Problem requirements: The lines from the one containing "The height and" through the last line below, both ends included, must be reproduced exactly, with no pictures.

Task data:
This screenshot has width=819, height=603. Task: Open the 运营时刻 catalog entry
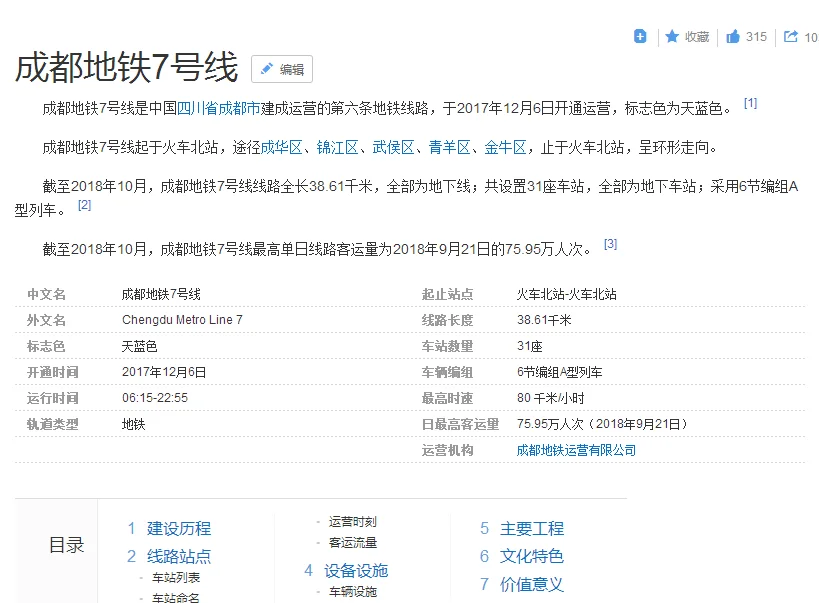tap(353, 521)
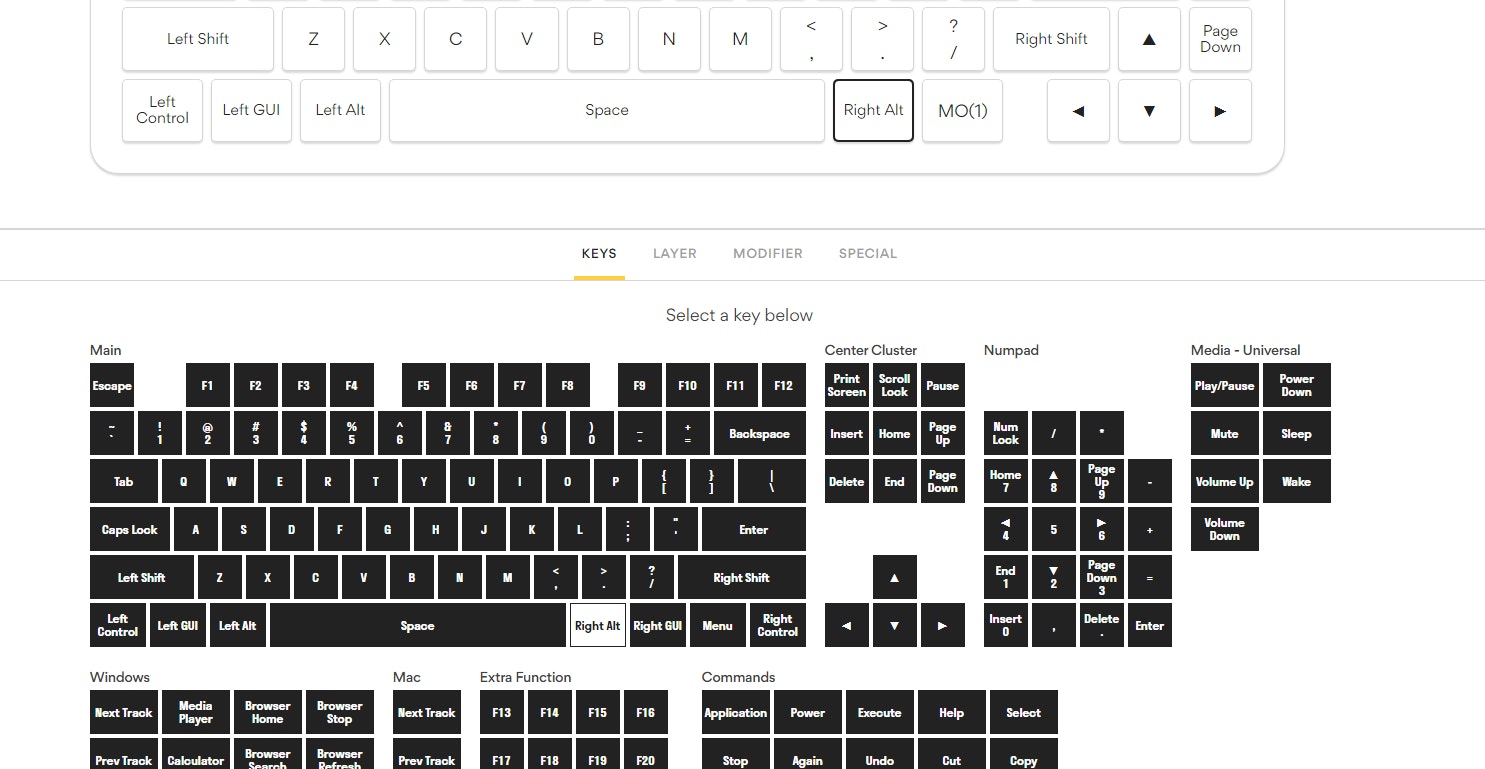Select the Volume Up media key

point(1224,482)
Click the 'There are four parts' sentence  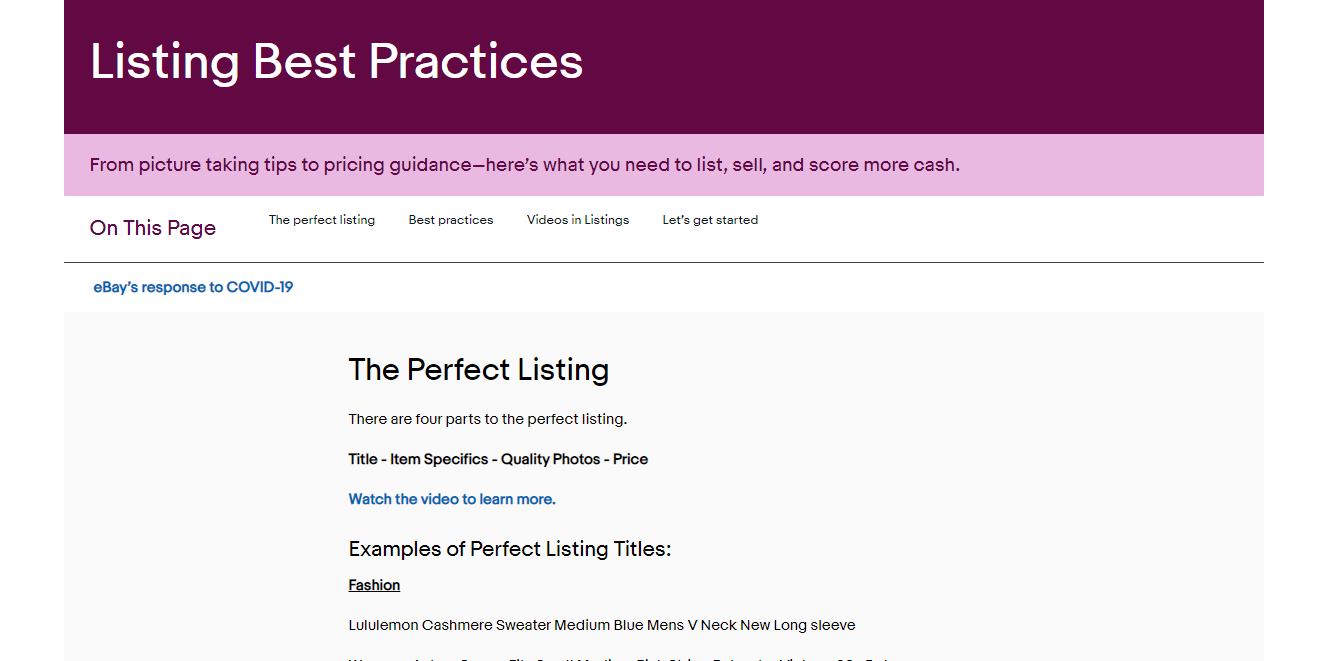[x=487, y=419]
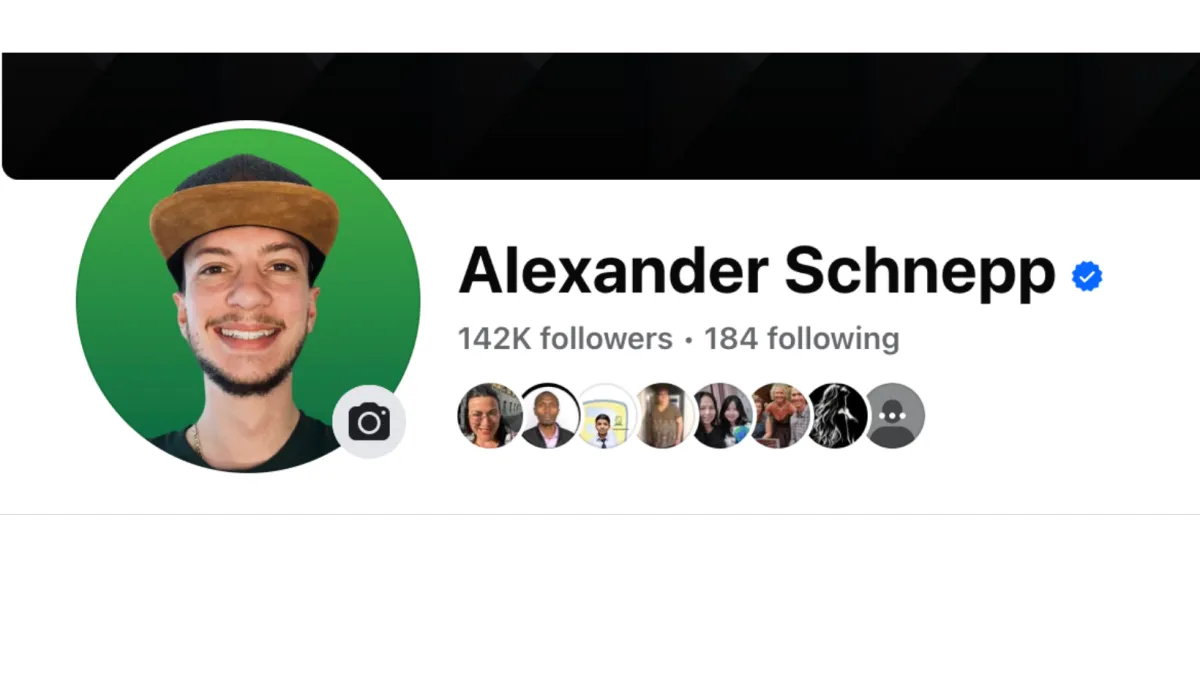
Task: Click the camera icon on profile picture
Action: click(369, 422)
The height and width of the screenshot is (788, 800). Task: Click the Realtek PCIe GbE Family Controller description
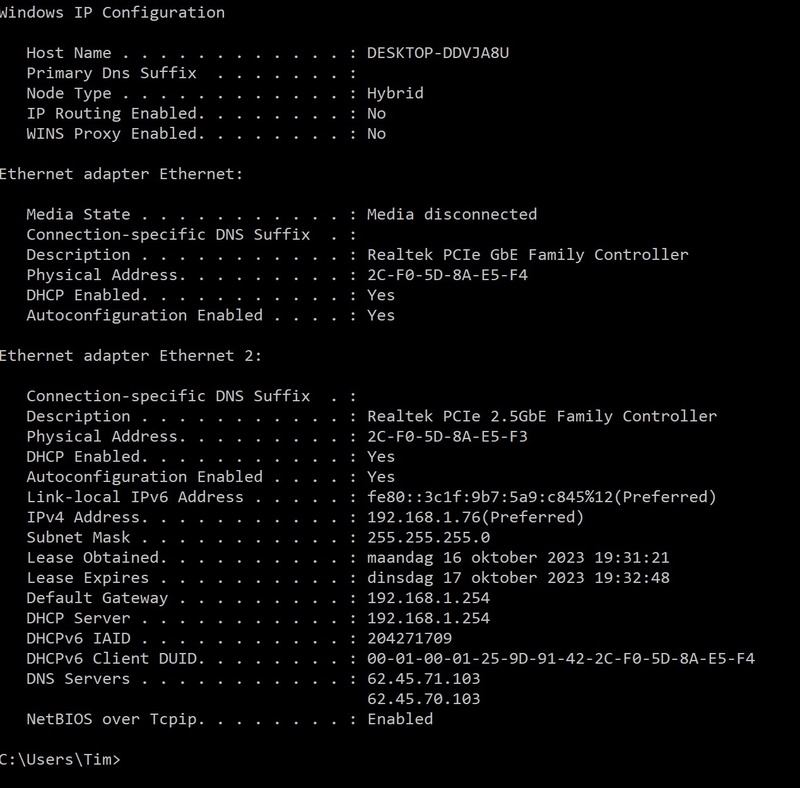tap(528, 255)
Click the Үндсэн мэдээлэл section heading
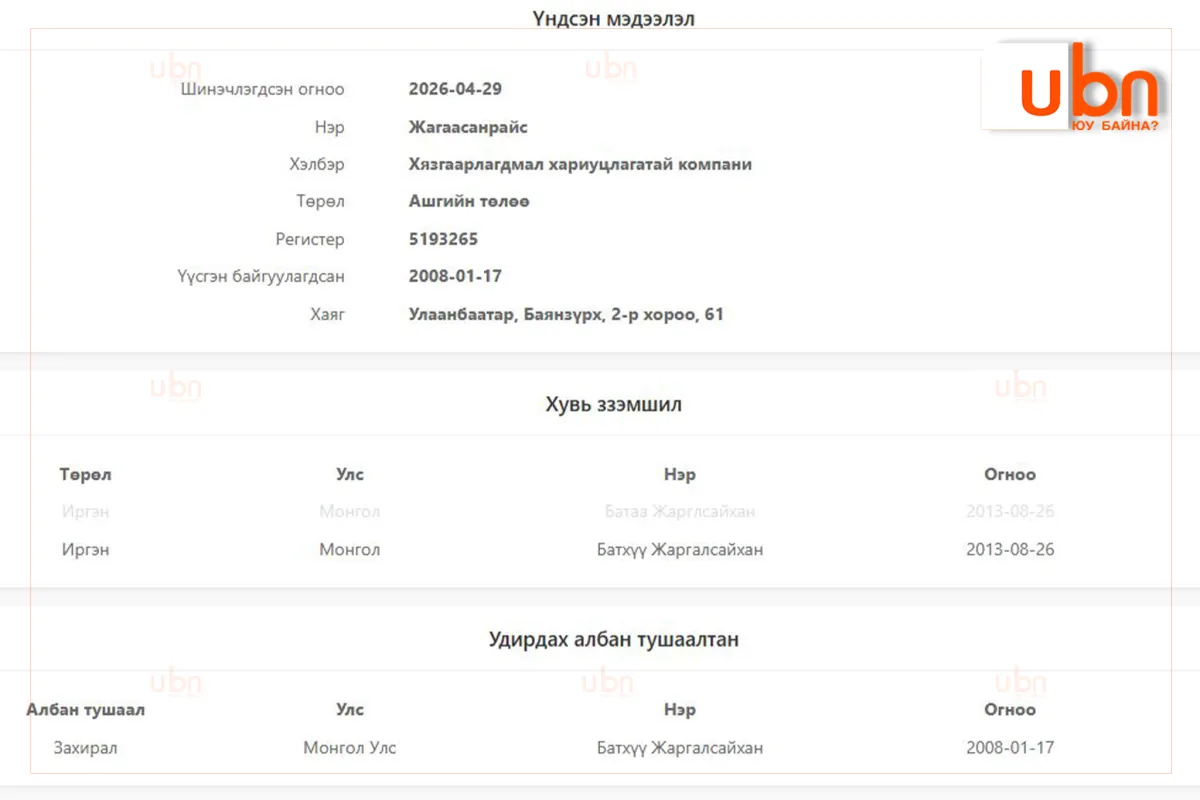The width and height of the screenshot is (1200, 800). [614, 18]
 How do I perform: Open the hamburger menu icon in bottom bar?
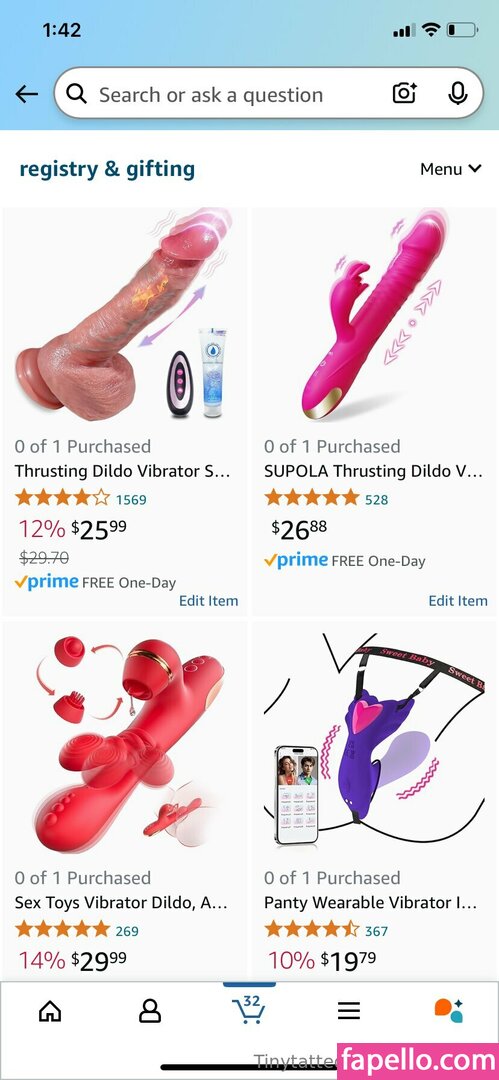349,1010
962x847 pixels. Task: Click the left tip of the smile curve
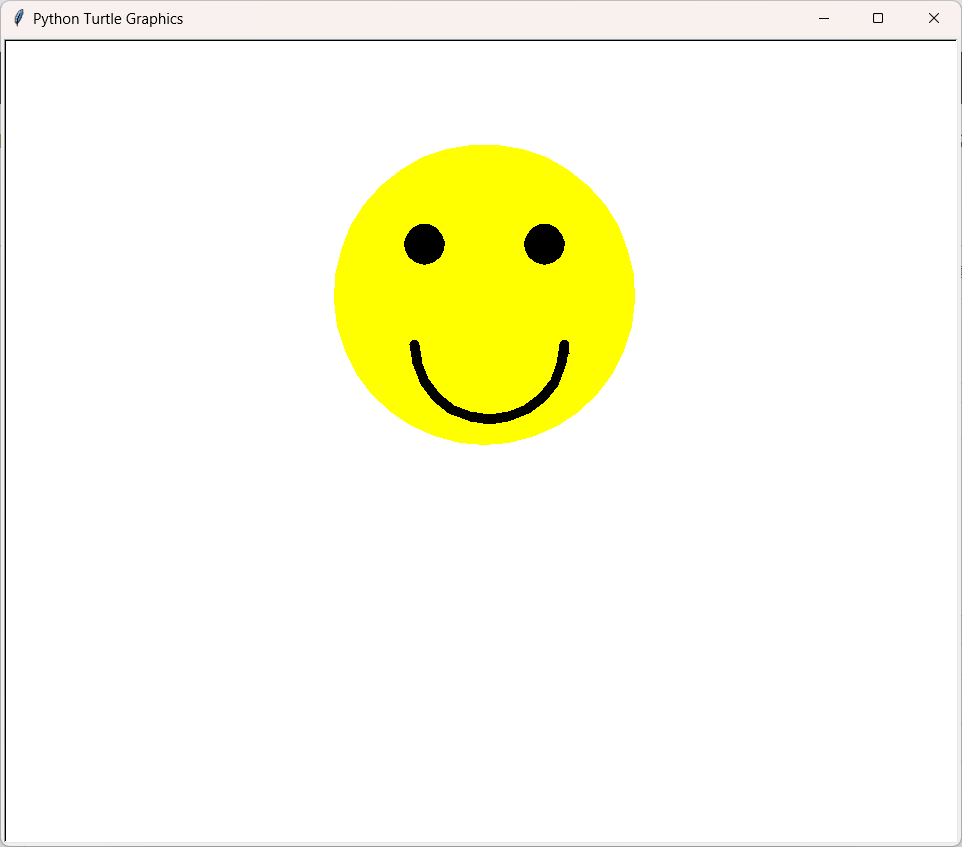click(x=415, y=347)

Solution to this exercise:
The height and width of the screenshot is (788, 800). Task: Click the Realtek PCIe GbE Family Controller description
tap(528, 255)
Click the Үндсэн мэдээлэл section heading
The width and height of the screenshot is (1200, 800). [614, 18]
 How do I perform: Open the hamburger menu icon in bottom bar?
349,1010
962x847 pixels. Task: Click the left tip of the smile curve
click(x=415, y=347)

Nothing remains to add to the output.